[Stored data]
▼

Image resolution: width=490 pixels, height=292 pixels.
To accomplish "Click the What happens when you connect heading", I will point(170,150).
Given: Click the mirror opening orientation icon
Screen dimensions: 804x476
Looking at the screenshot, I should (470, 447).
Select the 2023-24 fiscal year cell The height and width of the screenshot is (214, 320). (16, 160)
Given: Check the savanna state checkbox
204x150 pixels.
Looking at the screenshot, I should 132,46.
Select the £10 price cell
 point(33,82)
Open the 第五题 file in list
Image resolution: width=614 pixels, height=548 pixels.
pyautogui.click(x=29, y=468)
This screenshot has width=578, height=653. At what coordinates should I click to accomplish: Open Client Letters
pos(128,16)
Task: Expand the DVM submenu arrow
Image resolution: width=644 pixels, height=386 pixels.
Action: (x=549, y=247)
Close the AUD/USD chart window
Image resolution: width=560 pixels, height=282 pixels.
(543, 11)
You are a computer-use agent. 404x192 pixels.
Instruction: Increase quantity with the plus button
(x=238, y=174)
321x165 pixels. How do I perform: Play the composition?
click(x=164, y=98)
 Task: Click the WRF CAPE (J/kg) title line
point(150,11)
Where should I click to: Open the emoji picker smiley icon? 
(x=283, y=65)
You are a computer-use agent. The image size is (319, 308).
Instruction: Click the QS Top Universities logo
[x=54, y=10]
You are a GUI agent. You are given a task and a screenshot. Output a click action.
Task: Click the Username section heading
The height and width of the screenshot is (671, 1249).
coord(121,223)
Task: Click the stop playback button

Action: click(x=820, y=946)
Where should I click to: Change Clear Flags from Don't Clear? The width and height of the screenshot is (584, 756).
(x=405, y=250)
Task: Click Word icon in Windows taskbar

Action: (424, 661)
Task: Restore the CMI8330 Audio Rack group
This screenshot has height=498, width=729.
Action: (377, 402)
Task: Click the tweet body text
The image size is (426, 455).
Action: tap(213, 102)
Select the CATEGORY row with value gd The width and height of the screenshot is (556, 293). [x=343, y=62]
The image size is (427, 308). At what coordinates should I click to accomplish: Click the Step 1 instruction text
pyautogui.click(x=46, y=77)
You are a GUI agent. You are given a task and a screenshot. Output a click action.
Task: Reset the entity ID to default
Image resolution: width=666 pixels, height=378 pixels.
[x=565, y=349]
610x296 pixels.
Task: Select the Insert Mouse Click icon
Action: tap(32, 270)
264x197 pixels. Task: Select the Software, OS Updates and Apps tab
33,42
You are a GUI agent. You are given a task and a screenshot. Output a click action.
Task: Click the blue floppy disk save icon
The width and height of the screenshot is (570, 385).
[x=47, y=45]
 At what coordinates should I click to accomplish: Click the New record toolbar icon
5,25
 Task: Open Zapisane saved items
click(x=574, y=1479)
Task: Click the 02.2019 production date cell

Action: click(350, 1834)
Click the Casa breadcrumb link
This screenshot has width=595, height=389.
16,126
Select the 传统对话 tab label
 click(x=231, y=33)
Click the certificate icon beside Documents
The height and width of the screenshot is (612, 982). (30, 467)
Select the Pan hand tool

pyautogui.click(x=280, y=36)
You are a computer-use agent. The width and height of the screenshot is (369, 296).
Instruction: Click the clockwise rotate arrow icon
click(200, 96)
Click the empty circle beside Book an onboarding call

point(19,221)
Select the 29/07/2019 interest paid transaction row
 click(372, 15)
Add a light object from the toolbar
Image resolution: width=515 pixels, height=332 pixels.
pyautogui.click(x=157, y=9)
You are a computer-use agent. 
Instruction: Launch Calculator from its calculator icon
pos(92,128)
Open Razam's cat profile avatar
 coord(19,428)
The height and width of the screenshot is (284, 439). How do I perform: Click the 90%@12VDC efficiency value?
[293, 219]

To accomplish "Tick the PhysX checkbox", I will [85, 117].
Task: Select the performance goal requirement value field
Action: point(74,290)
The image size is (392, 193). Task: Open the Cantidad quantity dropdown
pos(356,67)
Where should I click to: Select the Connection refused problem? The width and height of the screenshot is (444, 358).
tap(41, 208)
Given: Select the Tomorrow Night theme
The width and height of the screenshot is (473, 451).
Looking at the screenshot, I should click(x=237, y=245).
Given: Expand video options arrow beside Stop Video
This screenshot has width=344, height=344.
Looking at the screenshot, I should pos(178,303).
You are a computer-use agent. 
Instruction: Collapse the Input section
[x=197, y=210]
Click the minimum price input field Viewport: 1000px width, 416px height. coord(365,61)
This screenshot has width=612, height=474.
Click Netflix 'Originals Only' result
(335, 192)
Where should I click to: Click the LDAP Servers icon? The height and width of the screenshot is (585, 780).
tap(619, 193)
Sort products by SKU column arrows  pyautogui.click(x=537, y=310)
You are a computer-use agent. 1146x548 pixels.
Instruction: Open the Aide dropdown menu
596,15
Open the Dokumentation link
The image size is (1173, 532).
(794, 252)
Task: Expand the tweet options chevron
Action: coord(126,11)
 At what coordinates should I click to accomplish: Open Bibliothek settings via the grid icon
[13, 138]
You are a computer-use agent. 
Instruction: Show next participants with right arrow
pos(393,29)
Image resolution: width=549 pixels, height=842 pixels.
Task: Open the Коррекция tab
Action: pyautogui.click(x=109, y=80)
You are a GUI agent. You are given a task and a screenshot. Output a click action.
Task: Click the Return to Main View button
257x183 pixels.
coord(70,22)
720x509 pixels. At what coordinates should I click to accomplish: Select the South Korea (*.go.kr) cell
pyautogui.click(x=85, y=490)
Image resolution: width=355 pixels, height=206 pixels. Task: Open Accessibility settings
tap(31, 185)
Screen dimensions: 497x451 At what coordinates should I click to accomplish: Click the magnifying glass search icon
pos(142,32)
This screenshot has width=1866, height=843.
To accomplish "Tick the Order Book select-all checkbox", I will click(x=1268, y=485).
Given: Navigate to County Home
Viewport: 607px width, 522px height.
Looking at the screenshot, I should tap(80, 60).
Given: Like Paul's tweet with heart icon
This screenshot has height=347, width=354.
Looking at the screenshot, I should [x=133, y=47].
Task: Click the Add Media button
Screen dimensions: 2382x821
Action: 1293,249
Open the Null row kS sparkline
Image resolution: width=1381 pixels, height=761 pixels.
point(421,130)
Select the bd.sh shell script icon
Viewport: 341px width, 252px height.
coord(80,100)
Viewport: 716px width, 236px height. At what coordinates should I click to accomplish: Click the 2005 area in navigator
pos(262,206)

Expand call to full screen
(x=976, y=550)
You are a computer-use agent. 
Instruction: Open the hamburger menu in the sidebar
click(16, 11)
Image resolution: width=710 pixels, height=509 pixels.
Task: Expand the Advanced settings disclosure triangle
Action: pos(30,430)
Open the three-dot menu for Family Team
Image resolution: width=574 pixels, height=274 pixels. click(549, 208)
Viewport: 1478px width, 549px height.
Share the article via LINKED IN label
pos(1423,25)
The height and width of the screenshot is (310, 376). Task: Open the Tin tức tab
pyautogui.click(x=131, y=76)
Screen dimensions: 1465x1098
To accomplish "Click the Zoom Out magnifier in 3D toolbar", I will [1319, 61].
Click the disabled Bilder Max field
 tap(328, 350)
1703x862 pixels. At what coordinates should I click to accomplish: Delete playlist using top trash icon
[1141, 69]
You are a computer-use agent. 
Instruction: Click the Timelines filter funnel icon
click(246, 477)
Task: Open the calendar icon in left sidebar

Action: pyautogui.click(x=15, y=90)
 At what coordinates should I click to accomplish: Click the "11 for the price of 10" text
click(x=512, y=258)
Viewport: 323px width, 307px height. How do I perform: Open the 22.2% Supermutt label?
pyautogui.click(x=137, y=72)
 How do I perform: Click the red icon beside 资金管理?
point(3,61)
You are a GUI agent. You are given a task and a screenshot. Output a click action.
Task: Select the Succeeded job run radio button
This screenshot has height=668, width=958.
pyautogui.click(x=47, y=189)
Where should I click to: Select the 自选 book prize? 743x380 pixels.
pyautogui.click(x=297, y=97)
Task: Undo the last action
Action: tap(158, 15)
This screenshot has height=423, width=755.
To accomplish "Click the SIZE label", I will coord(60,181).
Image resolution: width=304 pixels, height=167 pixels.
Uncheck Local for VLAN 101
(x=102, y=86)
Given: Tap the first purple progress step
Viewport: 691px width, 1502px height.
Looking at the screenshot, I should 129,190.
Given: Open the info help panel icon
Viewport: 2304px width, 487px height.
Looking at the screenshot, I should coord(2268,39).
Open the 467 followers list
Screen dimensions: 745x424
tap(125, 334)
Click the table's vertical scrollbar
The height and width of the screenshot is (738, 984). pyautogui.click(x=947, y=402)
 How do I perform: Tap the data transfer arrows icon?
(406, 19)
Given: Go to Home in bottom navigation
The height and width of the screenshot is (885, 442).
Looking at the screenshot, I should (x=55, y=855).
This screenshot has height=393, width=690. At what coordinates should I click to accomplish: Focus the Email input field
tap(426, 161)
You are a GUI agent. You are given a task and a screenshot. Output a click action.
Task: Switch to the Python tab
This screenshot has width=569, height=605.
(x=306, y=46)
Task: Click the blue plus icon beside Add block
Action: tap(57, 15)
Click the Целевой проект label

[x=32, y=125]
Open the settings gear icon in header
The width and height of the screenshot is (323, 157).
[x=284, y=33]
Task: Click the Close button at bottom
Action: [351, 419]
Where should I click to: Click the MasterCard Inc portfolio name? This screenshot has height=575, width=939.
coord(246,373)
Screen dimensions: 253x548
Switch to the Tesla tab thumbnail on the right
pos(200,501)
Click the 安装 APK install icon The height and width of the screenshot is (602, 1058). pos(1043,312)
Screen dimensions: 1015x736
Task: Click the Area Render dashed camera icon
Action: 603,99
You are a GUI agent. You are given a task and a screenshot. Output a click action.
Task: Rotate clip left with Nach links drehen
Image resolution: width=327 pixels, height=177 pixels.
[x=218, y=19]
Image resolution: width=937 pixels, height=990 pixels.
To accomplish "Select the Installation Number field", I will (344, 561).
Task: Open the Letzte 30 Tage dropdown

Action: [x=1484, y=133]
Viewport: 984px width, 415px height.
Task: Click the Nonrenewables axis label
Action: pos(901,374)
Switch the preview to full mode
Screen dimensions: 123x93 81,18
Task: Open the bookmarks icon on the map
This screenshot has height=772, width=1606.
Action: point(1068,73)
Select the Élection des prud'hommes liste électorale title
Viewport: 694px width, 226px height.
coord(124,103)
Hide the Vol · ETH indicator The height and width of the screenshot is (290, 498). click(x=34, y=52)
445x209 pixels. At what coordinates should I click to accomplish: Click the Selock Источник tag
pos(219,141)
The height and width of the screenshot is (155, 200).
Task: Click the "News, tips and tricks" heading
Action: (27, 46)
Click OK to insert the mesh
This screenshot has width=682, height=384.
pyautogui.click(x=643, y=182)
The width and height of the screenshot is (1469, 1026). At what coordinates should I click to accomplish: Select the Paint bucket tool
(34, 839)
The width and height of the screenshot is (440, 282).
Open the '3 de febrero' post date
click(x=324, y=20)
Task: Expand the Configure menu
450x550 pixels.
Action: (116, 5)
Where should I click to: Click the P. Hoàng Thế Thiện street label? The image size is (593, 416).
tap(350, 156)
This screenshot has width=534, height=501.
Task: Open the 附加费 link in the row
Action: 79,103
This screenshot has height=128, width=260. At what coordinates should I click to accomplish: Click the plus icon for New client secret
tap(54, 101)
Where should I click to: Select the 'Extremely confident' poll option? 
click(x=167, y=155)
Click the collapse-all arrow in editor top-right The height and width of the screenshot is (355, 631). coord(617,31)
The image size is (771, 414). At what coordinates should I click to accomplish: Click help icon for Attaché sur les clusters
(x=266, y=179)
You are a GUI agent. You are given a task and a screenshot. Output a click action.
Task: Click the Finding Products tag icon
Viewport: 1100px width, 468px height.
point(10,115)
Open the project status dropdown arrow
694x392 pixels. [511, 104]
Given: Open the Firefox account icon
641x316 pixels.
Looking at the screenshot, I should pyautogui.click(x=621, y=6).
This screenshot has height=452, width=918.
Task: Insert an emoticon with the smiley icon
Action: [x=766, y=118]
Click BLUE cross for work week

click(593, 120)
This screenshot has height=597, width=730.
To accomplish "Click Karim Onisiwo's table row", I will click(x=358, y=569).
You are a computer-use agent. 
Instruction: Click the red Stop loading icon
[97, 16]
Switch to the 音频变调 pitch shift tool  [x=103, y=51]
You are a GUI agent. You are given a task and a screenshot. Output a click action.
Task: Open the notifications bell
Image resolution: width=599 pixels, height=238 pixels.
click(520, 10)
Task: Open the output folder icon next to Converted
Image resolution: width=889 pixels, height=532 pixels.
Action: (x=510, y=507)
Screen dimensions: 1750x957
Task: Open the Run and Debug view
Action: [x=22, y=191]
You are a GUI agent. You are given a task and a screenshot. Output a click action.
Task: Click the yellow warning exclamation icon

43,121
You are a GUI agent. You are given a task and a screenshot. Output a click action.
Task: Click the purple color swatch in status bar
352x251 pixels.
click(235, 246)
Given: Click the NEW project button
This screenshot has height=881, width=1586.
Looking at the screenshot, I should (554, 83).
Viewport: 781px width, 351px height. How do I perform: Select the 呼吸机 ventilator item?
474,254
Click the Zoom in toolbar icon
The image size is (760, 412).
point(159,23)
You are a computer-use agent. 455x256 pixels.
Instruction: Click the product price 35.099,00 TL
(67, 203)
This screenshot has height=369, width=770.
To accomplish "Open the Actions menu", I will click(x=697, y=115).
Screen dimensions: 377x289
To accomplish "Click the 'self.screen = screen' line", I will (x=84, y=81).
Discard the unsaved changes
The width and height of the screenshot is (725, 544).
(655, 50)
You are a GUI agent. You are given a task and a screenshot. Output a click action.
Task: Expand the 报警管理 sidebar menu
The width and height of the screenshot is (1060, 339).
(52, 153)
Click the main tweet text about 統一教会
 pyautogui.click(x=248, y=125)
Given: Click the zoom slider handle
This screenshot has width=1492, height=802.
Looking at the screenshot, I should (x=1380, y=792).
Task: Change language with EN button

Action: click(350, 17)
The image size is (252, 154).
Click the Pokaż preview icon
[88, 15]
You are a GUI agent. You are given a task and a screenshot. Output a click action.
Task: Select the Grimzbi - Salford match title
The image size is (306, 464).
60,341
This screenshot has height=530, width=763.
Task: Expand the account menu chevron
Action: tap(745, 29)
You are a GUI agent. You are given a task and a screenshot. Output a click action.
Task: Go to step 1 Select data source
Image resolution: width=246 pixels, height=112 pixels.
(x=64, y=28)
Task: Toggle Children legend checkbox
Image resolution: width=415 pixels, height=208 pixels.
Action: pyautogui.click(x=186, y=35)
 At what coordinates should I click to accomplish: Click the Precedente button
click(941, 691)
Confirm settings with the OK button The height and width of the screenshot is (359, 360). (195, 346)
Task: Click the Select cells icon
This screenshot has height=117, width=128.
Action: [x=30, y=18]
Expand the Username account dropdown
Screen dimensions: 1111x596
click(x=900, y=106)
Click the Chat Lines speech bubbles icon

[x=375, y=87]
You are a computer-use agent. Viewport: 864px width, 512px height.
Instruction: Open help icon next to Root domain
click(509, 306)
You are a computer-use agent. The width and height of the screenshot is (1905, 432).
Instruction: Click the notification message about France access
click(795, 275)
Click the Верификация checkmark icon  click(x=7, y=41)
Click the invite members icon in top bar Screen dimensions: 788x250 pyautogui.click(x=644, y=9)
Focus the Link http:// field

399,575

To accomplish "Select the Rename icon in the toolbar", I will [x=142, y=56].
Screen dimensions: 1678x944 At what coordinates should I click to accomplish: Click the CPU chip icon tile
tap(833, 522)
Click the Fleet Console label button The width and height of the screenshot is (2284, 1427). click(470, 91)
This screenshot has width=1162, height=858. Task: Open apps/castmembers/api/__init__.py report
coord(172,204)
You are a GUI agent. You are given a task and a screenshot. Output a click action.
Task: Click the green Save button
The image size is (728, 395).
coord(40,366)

▲

Once the line with "Viewport: 607px width, 522px height." is found in the records above, print exactly that line and every line after it through the line with "Open the Null row kS sparkline".

» **EXERCISE RESULT**:
Viewport: 607px width, 522px height.
Looking at the screenshot, I should tap(80, 60).
Given: Like Paul's tweet with heart icon
This screenshot has height=347, width=354.
Looking at the screenshot, I should [x=133, y=47].
Task: Click the Add Media button
Screen dimensions: 2382x821
Action: 1293,249
Open the Null row kS sparkline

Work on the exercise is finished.